I know most people won't remember me, but I would certainly be interested if there was to be a Brisy or nearby meet.


----------



## Meysha (Jul 14, 2006)

I remember ya, you little crazy duckie!!!! YAY!!!!


----------



## Philip Weir (Jul 19, 2006)

Keep posting more up to date information, I'm in Sydney, but who knows, I may come up. Philip


----------



## 2Stupid2Duck (Sep 4, 2006)

Well, it's January 06 or later... when is the meet?


----------



## Becky (Sep 4, 2006)

Hey Mesha... after I graduate this year I'm hoping to travel for up to year including a long working stay in Australia, firstly in Brisbane staying with relatives... so I'll maybe catch up with you at some point!!


----------



## fadingaway1986 (Sep 5, 2006)

yes, it is definately past Jan 06


----------



## 2Stupid2Duck (Sep 5, 2006)

Okay... what about the first weekend in October?  Shouldn't be just too hot then.  

Date:  First week in October.
Theme:  um... any suggestions?

Oh.. and Meysha - that picky Vicki av. quax me up.


----------



## Xmetal (Sep 5, 2006)

That's too close for me to re-route stuff, it'd have to be late november for me to front up.


----------



## 2Stupid2Duck (Sep 6, 2006)

Date: 2nd week in November.

Theme: ?


----------



## LaFoto (Sep 7, 2006)

Hang on.
Am I hallucinating?
Or is this really our good old Duckie showing his face up on this forum again.?

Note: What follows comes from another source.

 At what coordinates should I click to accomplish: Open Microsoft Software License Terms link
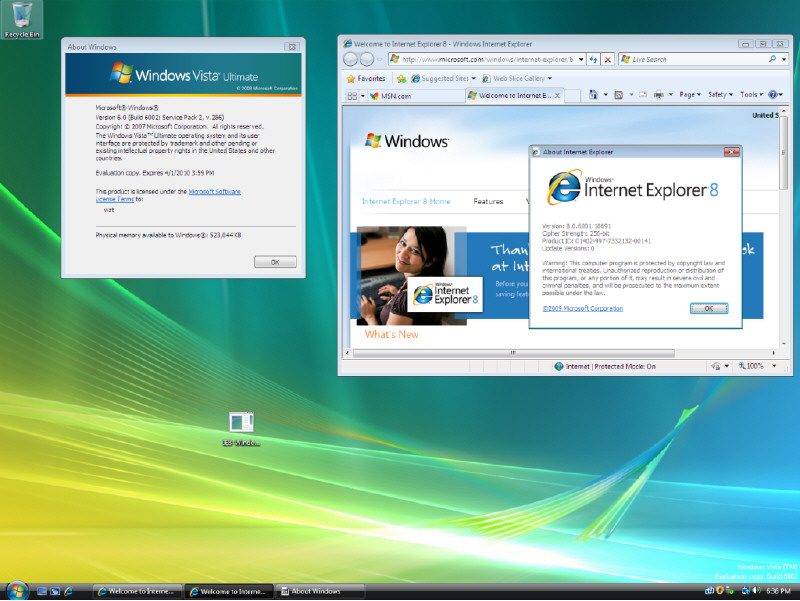(168, 195)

*Duckie! :hug:: Come into my arms! :hugs: *

(OK, sorry, this does not belong into this thread here at all, but it just *had to* be said!!!)


----------



## Xmetal (Sep 7, 2006)

LaFoto said:
			
		

> Hang on.
> Am I hallucinating?
> Or is this really our good old Duckie showing his face up on this forum again.?
> 
> ...



and here I was thinking you were coming to Brisvegas...


----------



## LaFoto (Sep 7, 2006)

Xmetal said:
			
		

> and here I was thinking you were coming to Brisvegas...


 
Now *THAT *would be something, wouldn't it?
But I have decided that it is time for the world to come my way and to organise a HUGE TPF meet-up right here. Where I live.
All Aussies are invited to come, too.

Mark the week of 10 - 17 May 200*8 *in your calendars, for I think that is when it is going to be.


----------



## 2Stupid2Duck (Sep 7, 2006)

Hey Foto.  I was hoping you'd see me eventually. 

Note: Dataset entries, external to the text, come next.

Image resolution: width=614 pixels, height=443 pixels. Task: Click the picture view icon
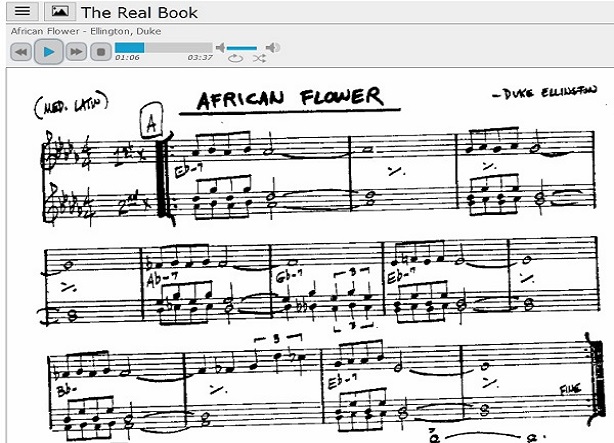click(59, 12)
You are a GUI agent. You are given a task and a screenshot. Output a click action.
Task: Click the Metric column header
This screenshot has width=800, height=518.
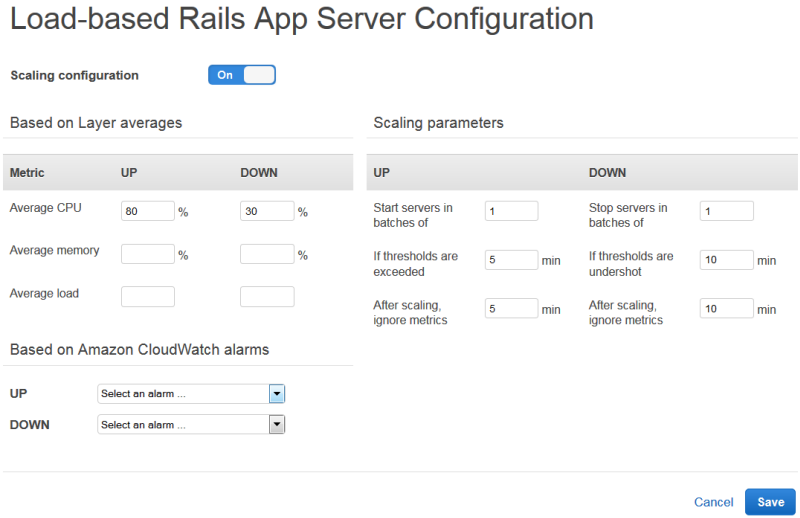(27, 173)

I'll definately show for the Meet at your place my friend. 

I wonder do me and XMetal count as a huge TPF gathering?  I'm pretty fat, so maybe.


----------



## Meysha (Oct 7, 2006)

ARGHGHGH! It's been ages since I've visited TPF!! hehe so much so I missed the first date organising set for October.

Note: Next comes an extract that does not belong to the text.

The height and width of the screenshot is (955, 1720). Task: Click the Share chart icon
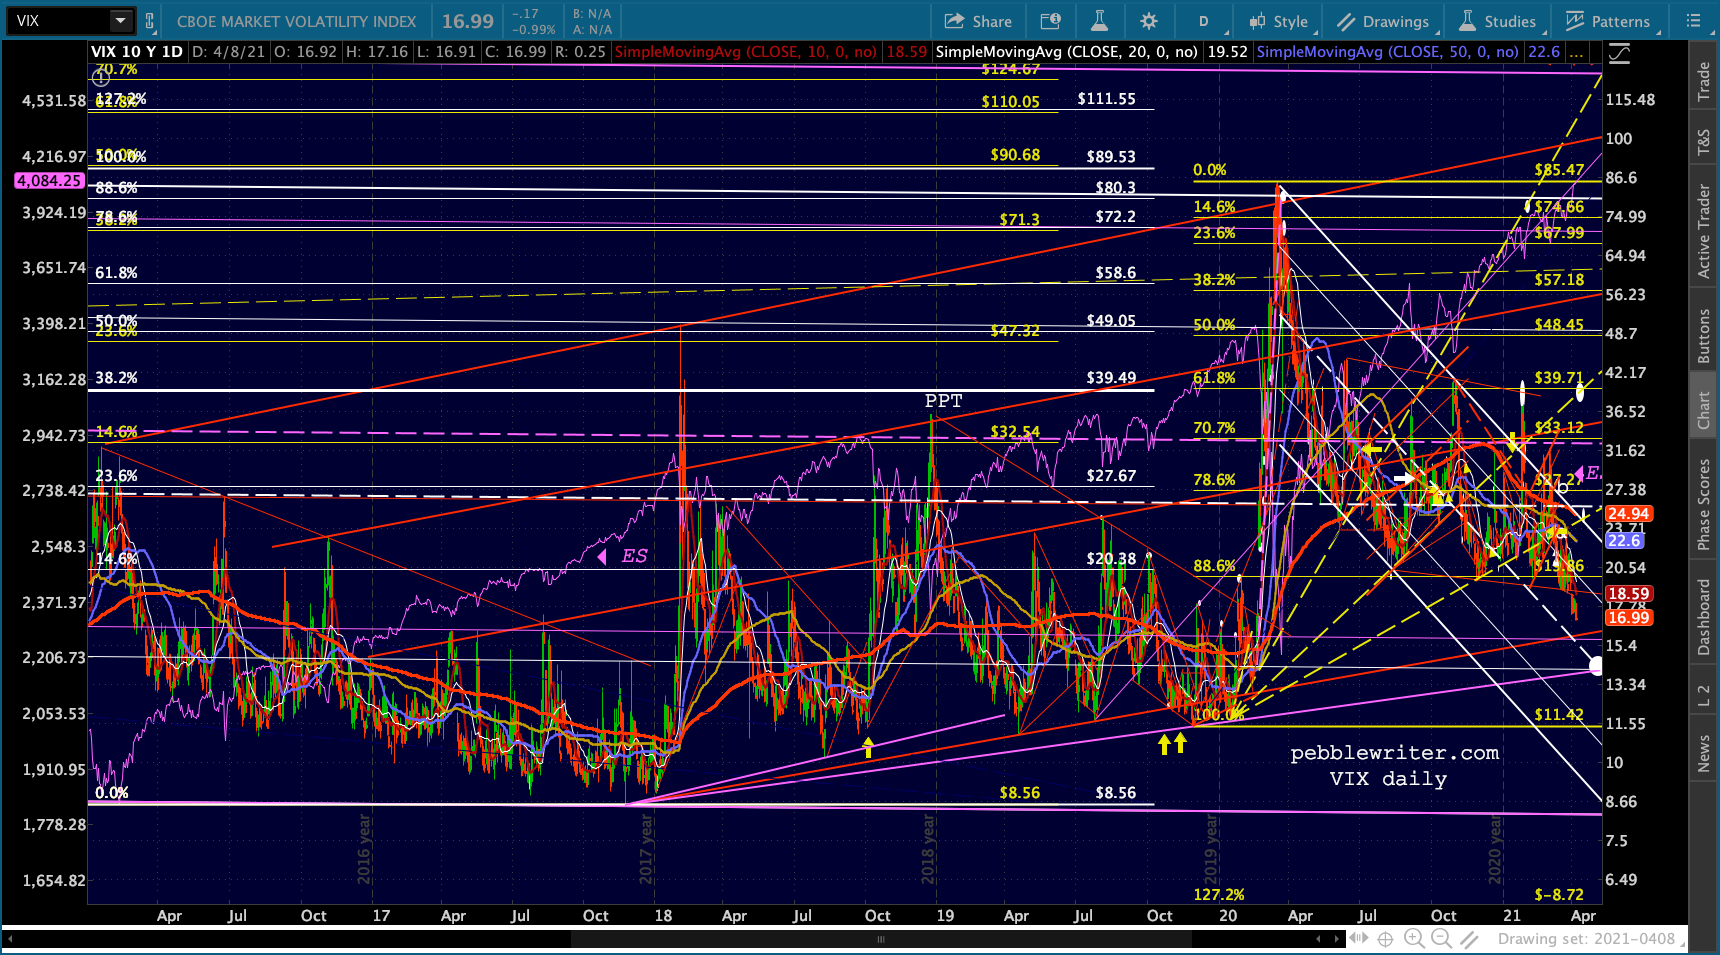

Well... it's past that now.... and the rest of my year is getting very very busy. I will be in Byron Bay though at some stage in the first two weeks of December if anyone's interested in meeting around there?


----------



## 2Stupid2Duck (Nov 24, 2006)

ROFL.  Bloody Ozzies.  We couldn't organise a shag in a brothel.


----------